_DATASET RECORDS_:
++++++++

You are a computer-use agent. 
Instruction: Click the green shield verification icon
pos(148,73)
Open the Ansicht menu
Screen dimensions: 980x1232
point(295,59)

++++++++

_EXERCISE REQUIREMENTS_: Nothing but the lines from the one containing "Instruction: Click the" to the end of the material should be printed, each exactly as written.

_TASK RESULT_:
Instruction: Click the green shield verification icon
pos(148,73)
Open the Ansicht menu
Screen dimensions: 980x1232
point(295,59)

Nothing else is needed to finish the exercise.